Starting in January with the opening of a new “training academy,” Schneider National will take a “focused approach” to training drivers for its Intermodal division. The customized training, said the provider of truckload, intermodal and logistics services, will “put experienced new hires in the driver's seat and at the rail yard.”
To be located in Chicago at 3600 Kostner Ave, the Intermodal Training Academy will be strategically located within one of the busiest railroad regions in the U.S., noted Schneider.
The company said the specialized training program will provide new intermodal drivers with the “focused, hands-on training they need to be successful and safe.” Each experienced new hire in Schneider’s Intermodal division will complete a paid four-day curriculum, which includes classroom learning, a rail yard tour and in-truck training with an instructor that will include both highway and rail-yard driving environments. To help ease the job transition, Schneider Intermodal driver associates who participate in the new training program will receive $400 in training and orientation pay.
Schneider pointed out that the advantages of training drivers in their real work environment are obvious, including having the “opportunity to offer more targeted technical training and educating them on an array of business- and industry-related topics that will help them be successful as they safely perform their work.”
“Schneider’s training and on-boarding program is recognized throughout the industry for its focus on safe driving habits and driver preparedness,” said Don Aiken, vp of Intermodal for Schneider National.
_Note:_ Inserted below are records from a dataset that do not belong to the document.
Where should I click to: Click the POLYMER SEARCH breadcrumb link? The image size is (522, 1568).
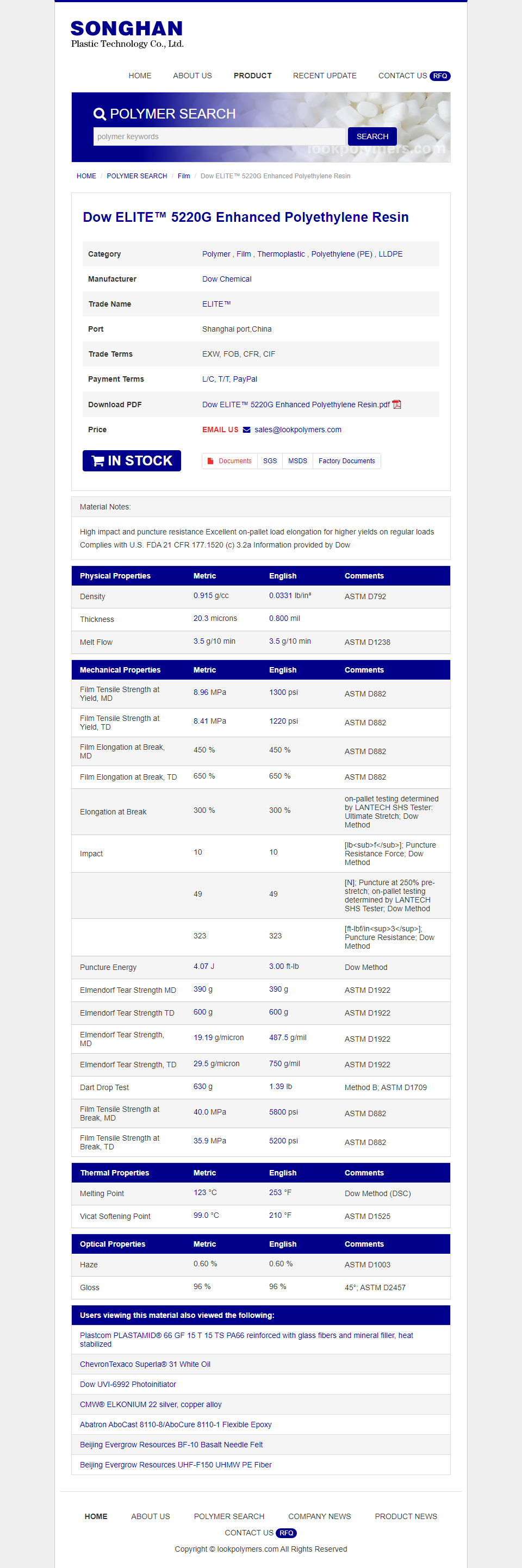pyautogui.click(x=136, y=177)
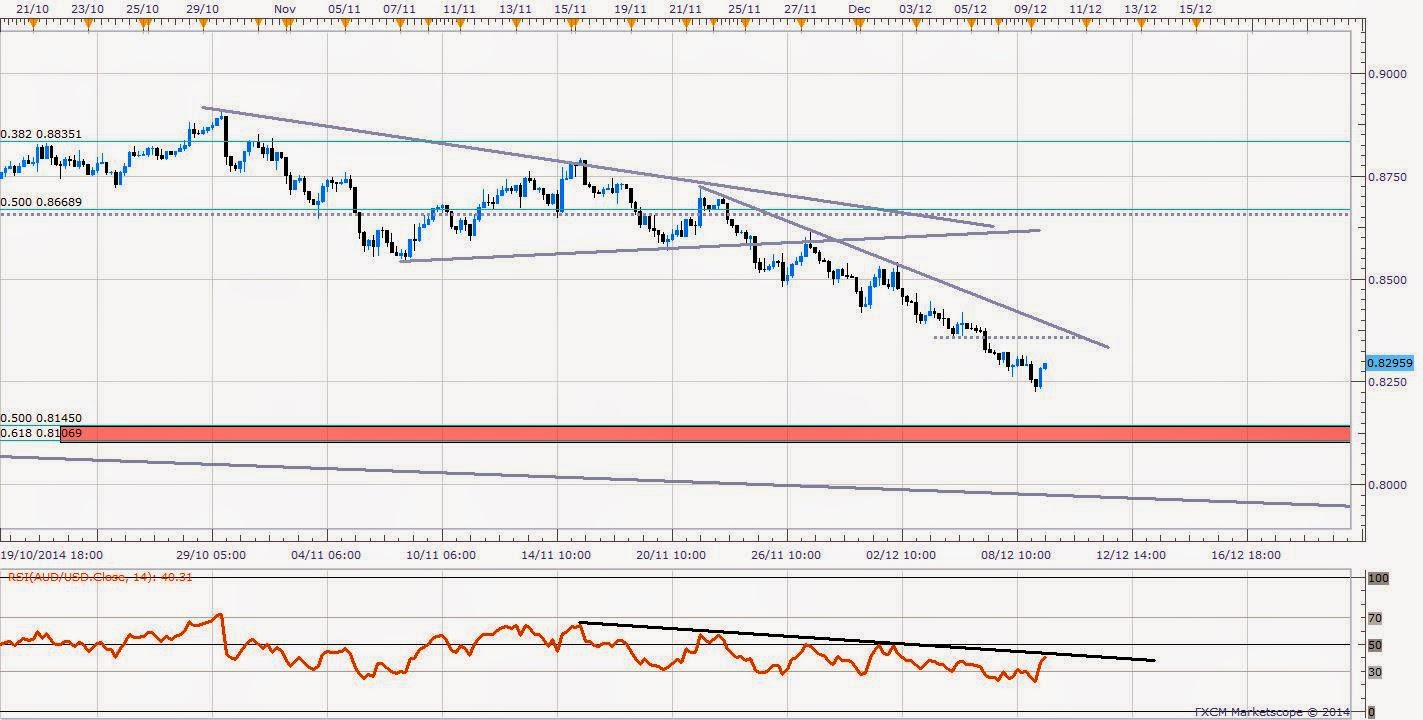Click the 0.500 0.81450 Fibonacci label
This screenshot has width=1423, height=720.
(41, 418)
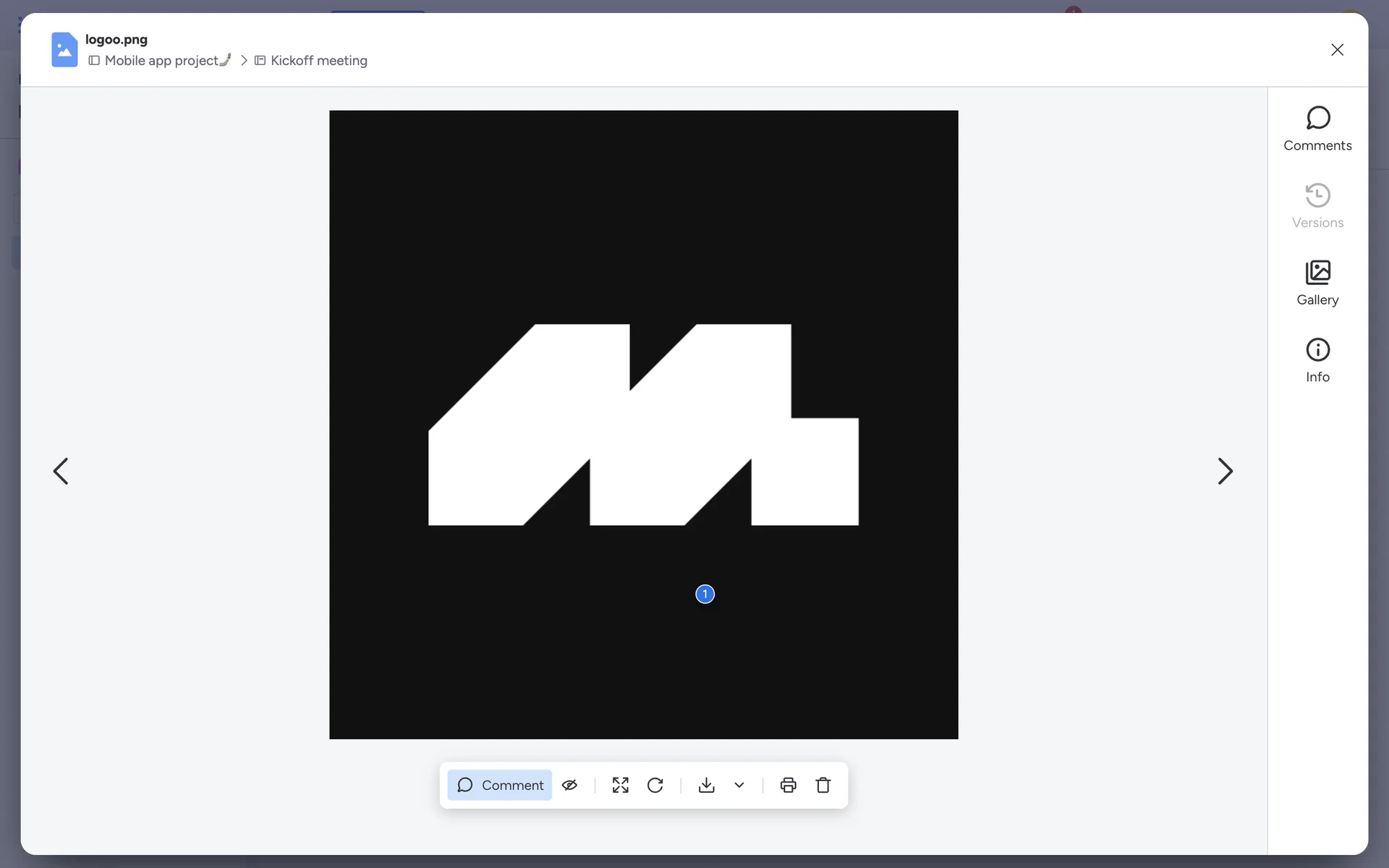1389x868 pixels.
Task: Delete file using trash icon
Action: pos(823,785)
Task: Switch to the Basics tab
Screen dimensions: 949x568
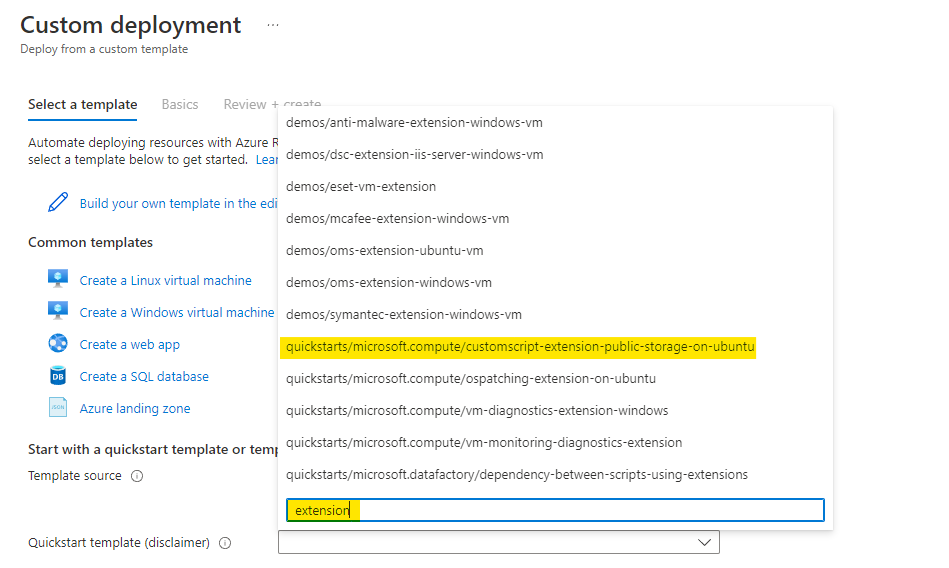Action: point(180,104)
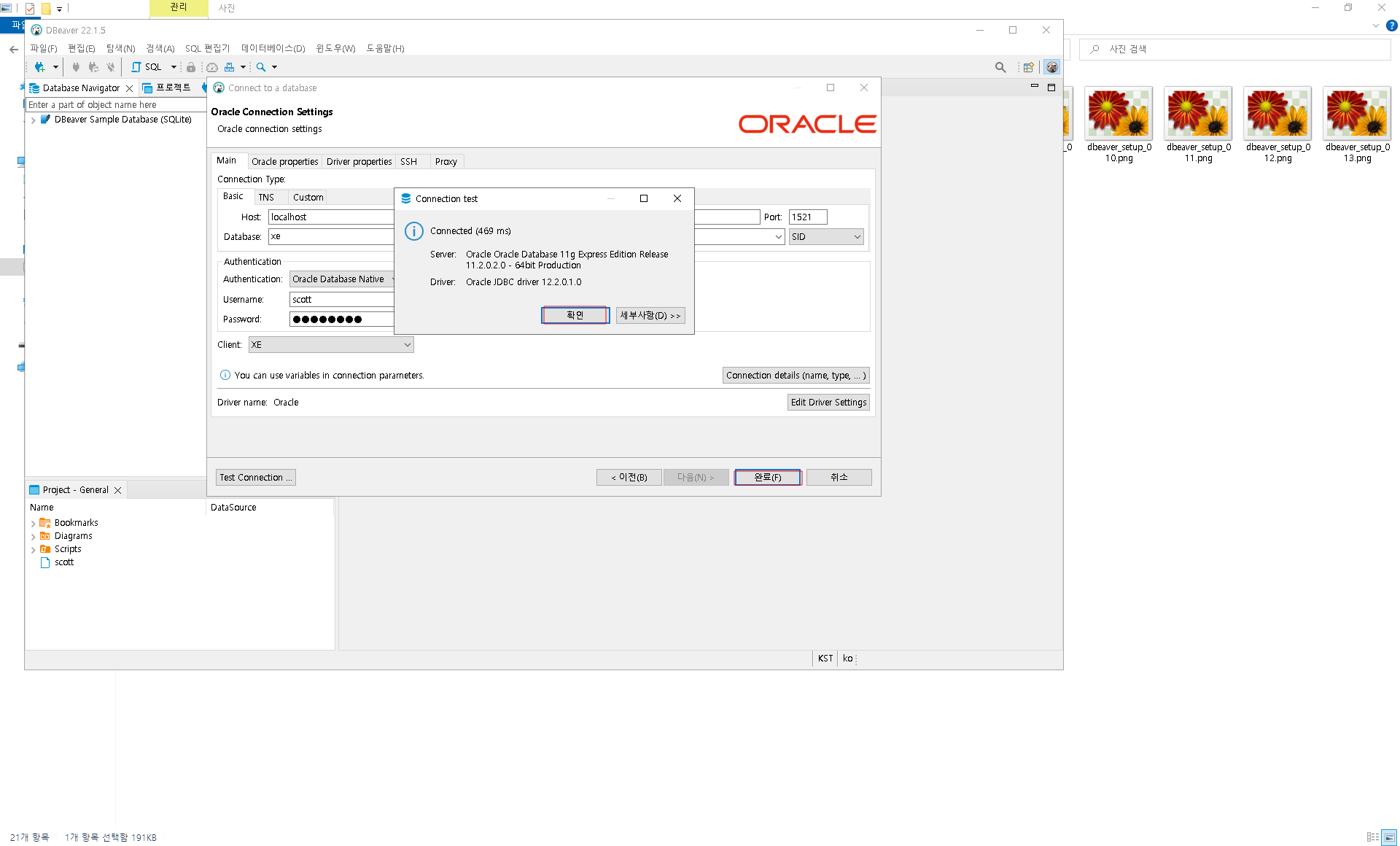Click the gray search icon in toolbar
1400x846 pixels.
pyautogui.click(x=1000, y=67)
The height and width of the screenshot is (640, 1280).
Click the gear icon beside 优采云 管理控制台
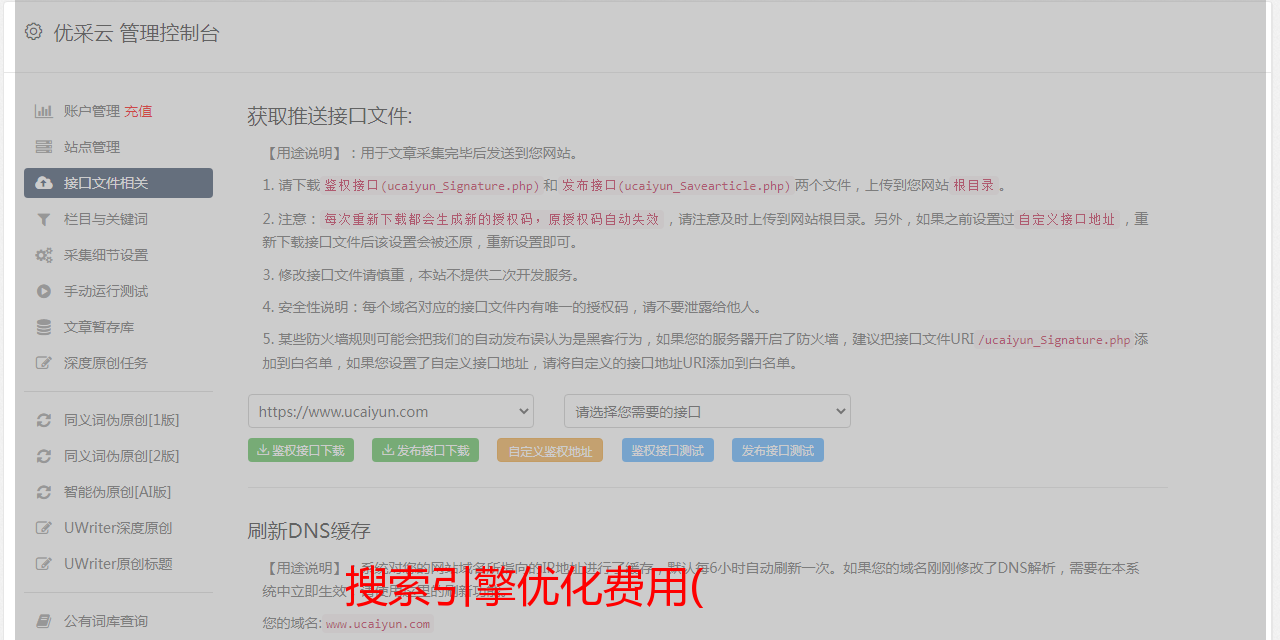coord(34,32)
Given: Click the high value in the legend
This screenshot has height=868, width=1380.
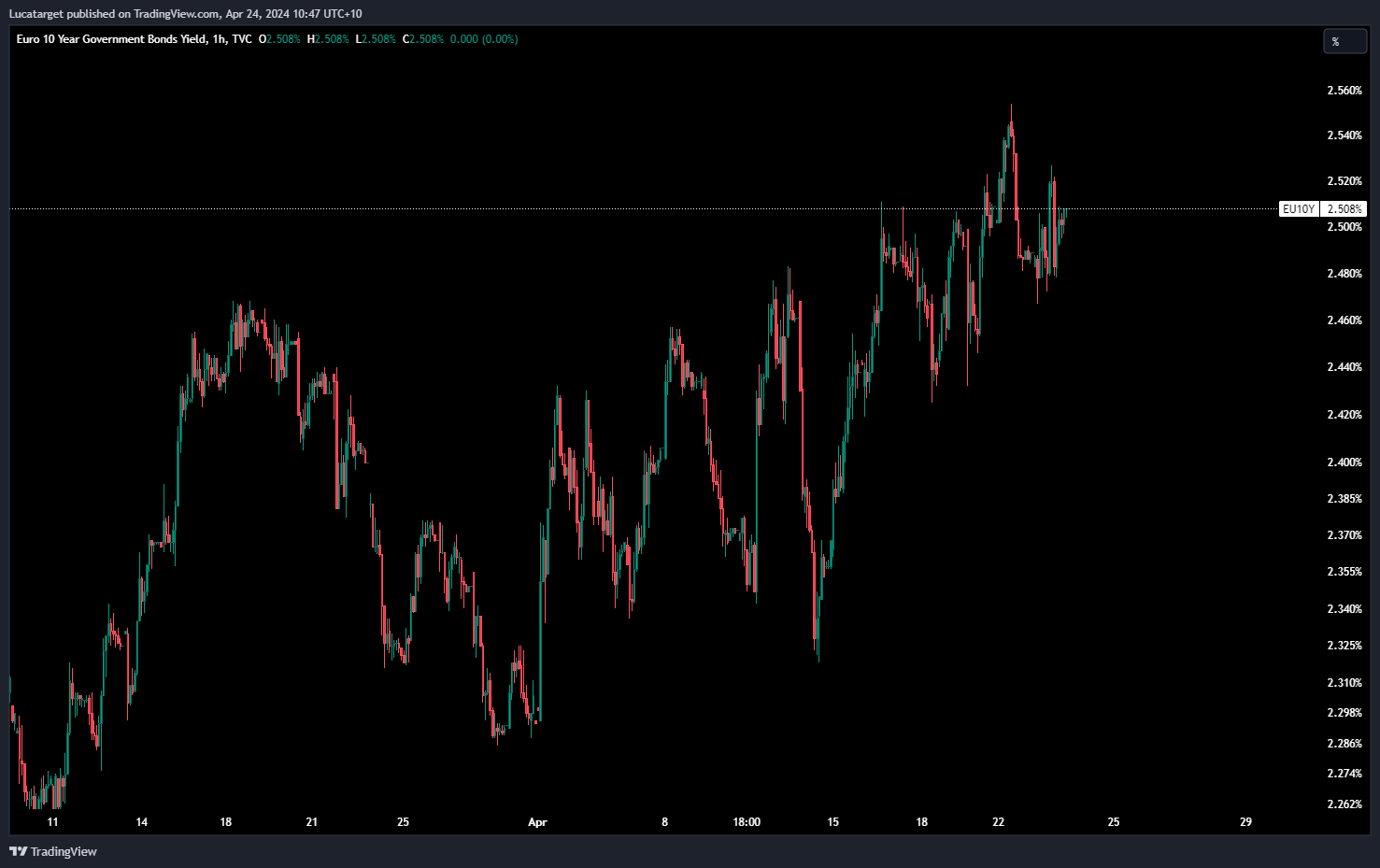Looking at the screenshot, I should 332,39.
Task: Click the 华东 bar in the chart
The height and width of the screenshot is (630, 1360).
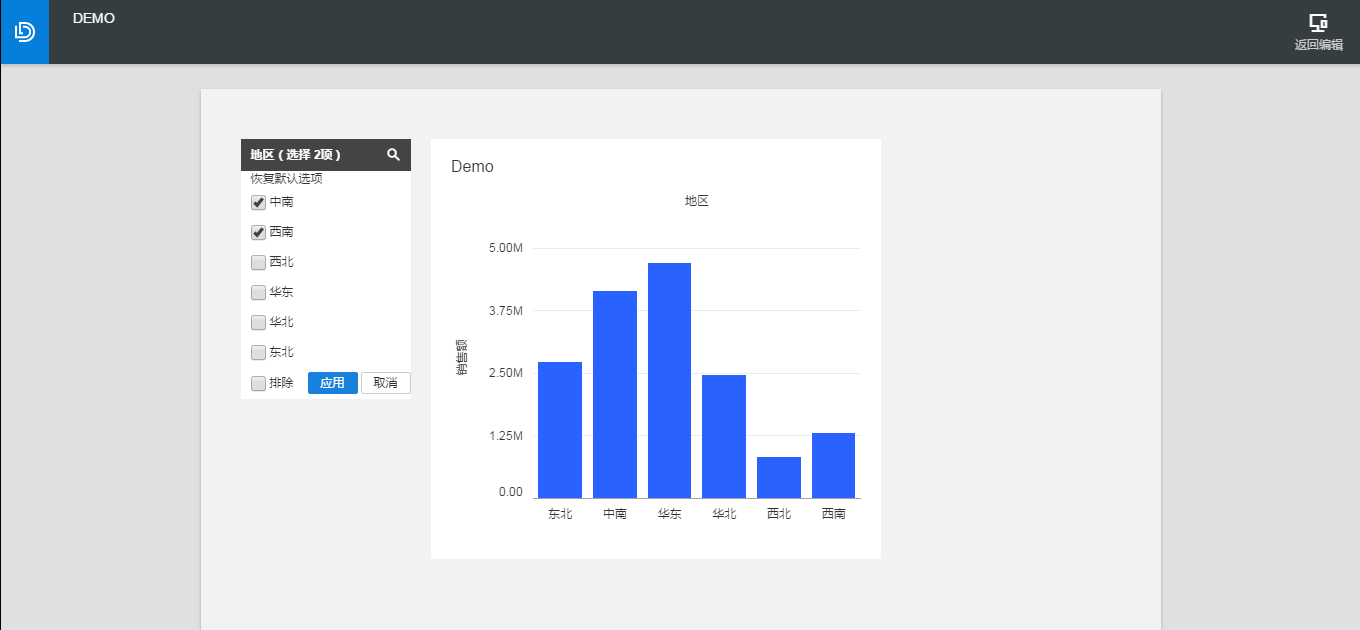Action: pos(669,380)
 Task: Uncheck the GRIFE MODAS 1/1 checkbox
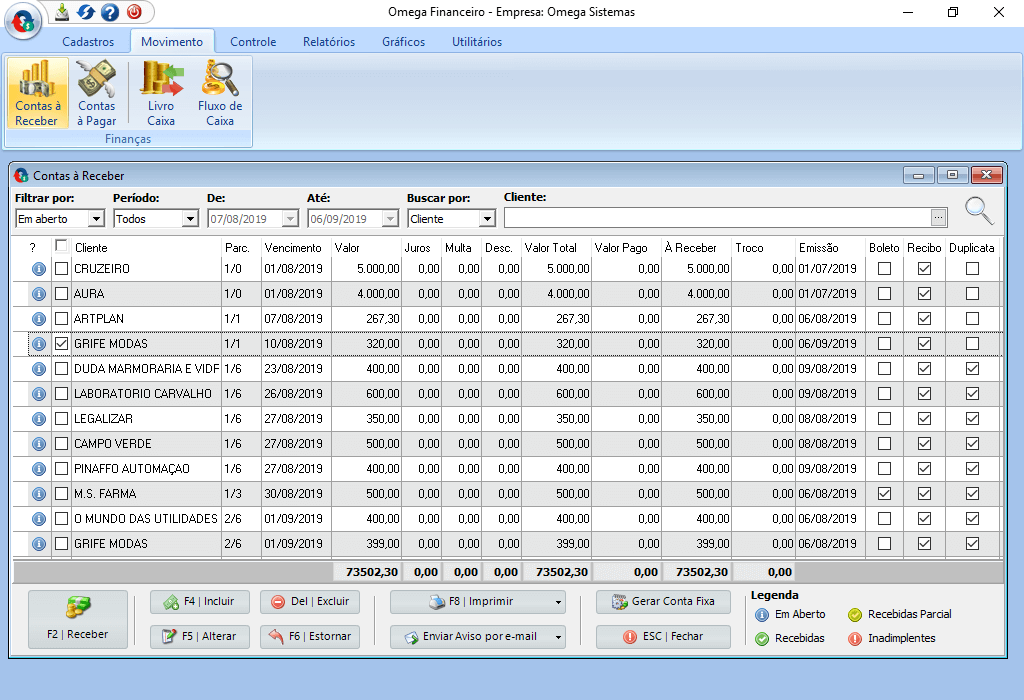pyautogui.click(x=62, y=344)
“With the growth in our Intermodal division, we saw the opportunity to develop a new training curriculum focused exclusively on the safe driving habits and needs that are specifically associated with intermodal driving and rail-ramp operations,” he continued. “Our focus on preparing highly trained, safe drivers will remain; however, we will do so in a specialized manner tailoring to the type of work that a driver makes his or her career in.
“It’s critical that we make the training relevant to the local and regional work that Schneider Intermodal drivers perform,” Aiken added. “Previous training focused a great deal of time and energy on trip planning, a skill required for long-distance truck drivers but not as necessary for intermodal drivers moving freight to and from customer locations and rail yards that are in close proximity to each other.”
Schneider noted that it will continue to provide over-the-road training for its other divisions in addition to the new specialized intermodal training.